Increasing the efficiency and competitiveness of ports, improving the cooperation between ports and cities as well as revitalising port areas is crucial for the European economy and society. But with the geographical concentration of operations, small and medium-sized ports are losing their functions with a deterioration of linked urban areas. EU's local leaders look at how to regenerate port areas focusing on governance, investment attraction and sustainable urban development.
The European Committee of the Regions, EU's assembly of local and regional authorities, adopted on 8 February its opinion on the regeneration of port cities and port areas , led by Stanisław Szwabski (PL/EA), Member of Gdynia City Council.

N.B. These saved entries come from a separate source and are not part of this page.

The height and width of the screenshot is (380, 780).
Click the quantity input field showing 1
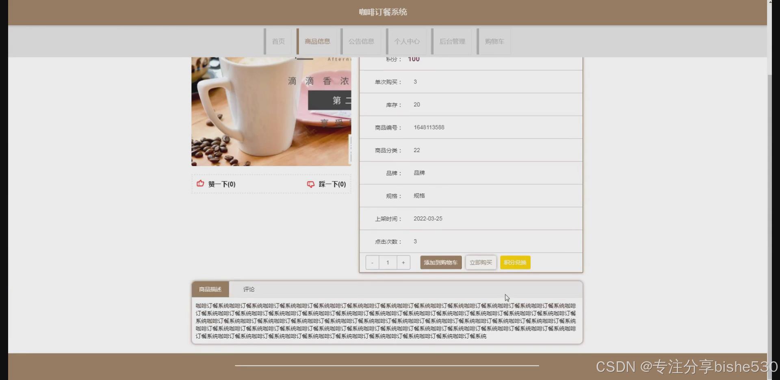(388, 262)
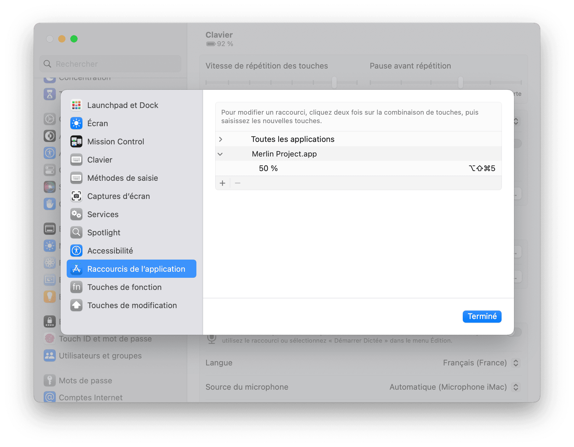This screenshot has height=447, width=574.
Task: Open the Clavier shortcuts category
Action: pos(100,160)
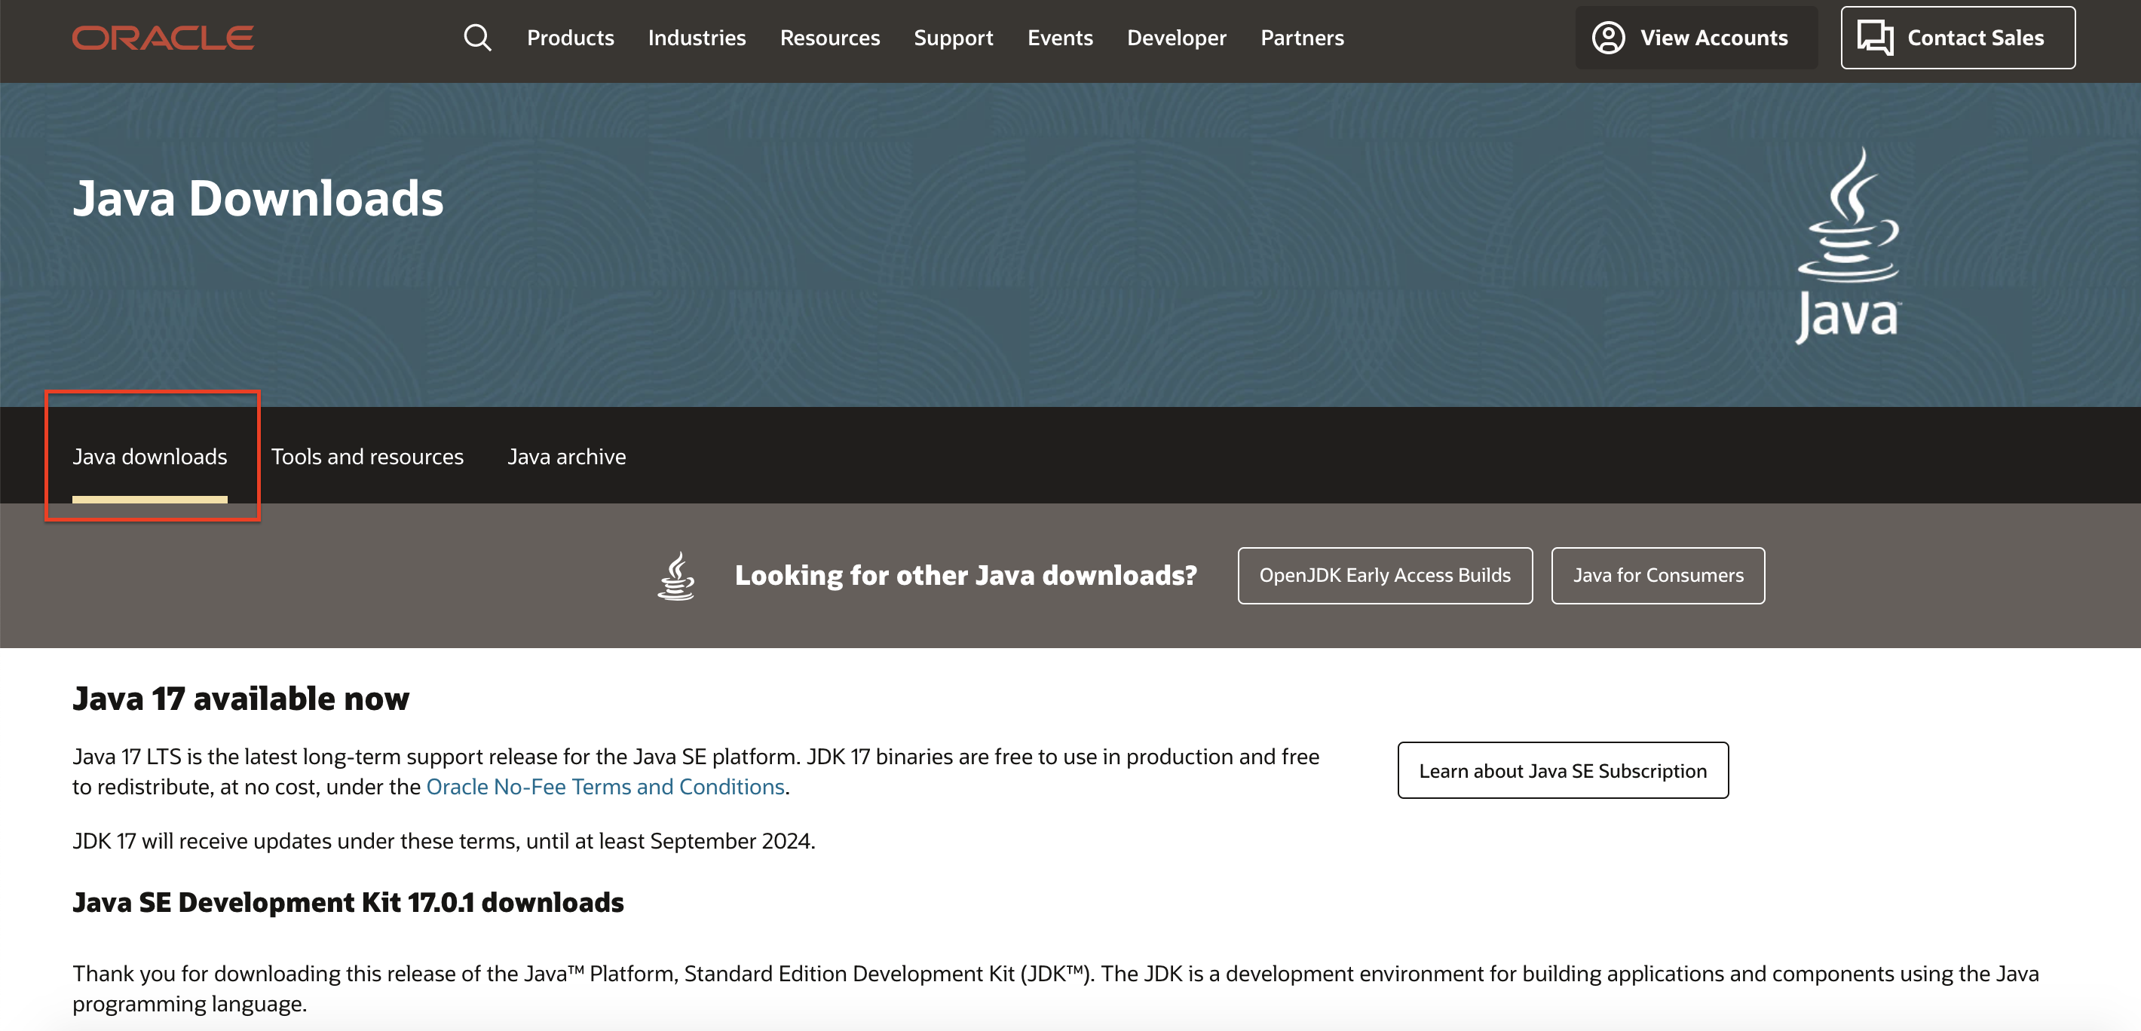
Task: Open the Resources menu
Action: [829, 38]

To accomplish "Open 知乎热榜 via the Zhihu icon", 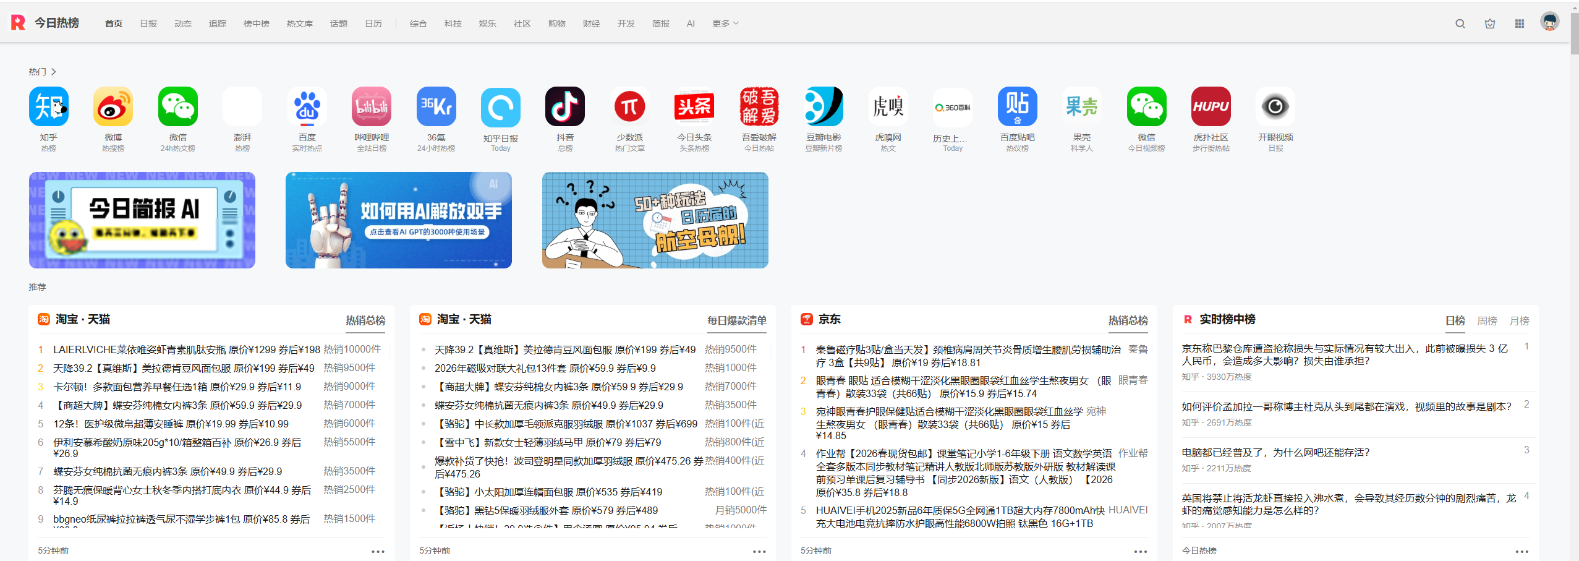I will (x=49, y=106).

Out of the 329 ports on the European territory, 104 were identified as core ports within the Trans European Transport Network (TEN-T). These latter are the main gateways to the European economic area, with a fundamental importance for maintaining and improving the competitiveness of the EU economy.
Despite the overall growth in maritime transport, an increasing concentration of port operations is undermining the role of many European port cities, facing economic and urban decline. In this context, the Committee requests more EU support to diversify growth opportunities in deteriorated ports, attract new economic activities and generate positive spill-over locally.
A stable investment climate and continuous EU-funding for innovative projects and initiatives are determining to open up new perspective for port areas. The Committee calls therefore to intensify support for bottom-up initiatives of research and innovation to improve the port-city relations and improve the innovative capacity of the sector. A greater support is needed also for the upgrading of port cities and areas, i.e. under EU's cohesion policy and other sectoral policies that would act as a catalyst for economic, social and territorial development in the EU.
" The "Gdynia success story" – as the redevelopment of the shipyard was termed – is a good example showing the growth potential and complexity of relaunching port areas in Europe " said the rapporteur, recalling that: " When Poland joined the Union, government subsidies became 'unlawful state aid' and massive efforts were put in place to make the shipyard profitable, including privatisation. It did not work and, after 2009, individual parts of the Gdynia Shipyard were acquired by new owners and the whole area came under the Pomeranian Special Economic Zone. The Baltic Port of New Technologies (BPNT) was established later. road infrastructure and networks (energy, water, sewage, etc.) were modernised and new shared spaces were created where companies could successfully cooperate and trade. Businesses now enjoy organisational support from the management board of the Pomeranian Special Economic Zone, access to infrastructure, and tax benefits. Employment and production have risen quickly, with cooperative ties forming spontaneously, leading to an attractive market offering in terms of offshore production, wind energy installations, shipbuilding activity, steel constructions, etc. Companies of various sizes, but mostly small and medium-sized enterprises, are pooling their potential, creating synergies, higher productivity, lower costs – in sum, economic common sense ".
Looking at the next generation of EU policies for ports, local leaders ask the European Commission to pay more attention to the views of the various stakeholders in the maritime economy and of the local and regional authorities as well as to develop diversified approaches tailored on the specific needs of the different types of ports.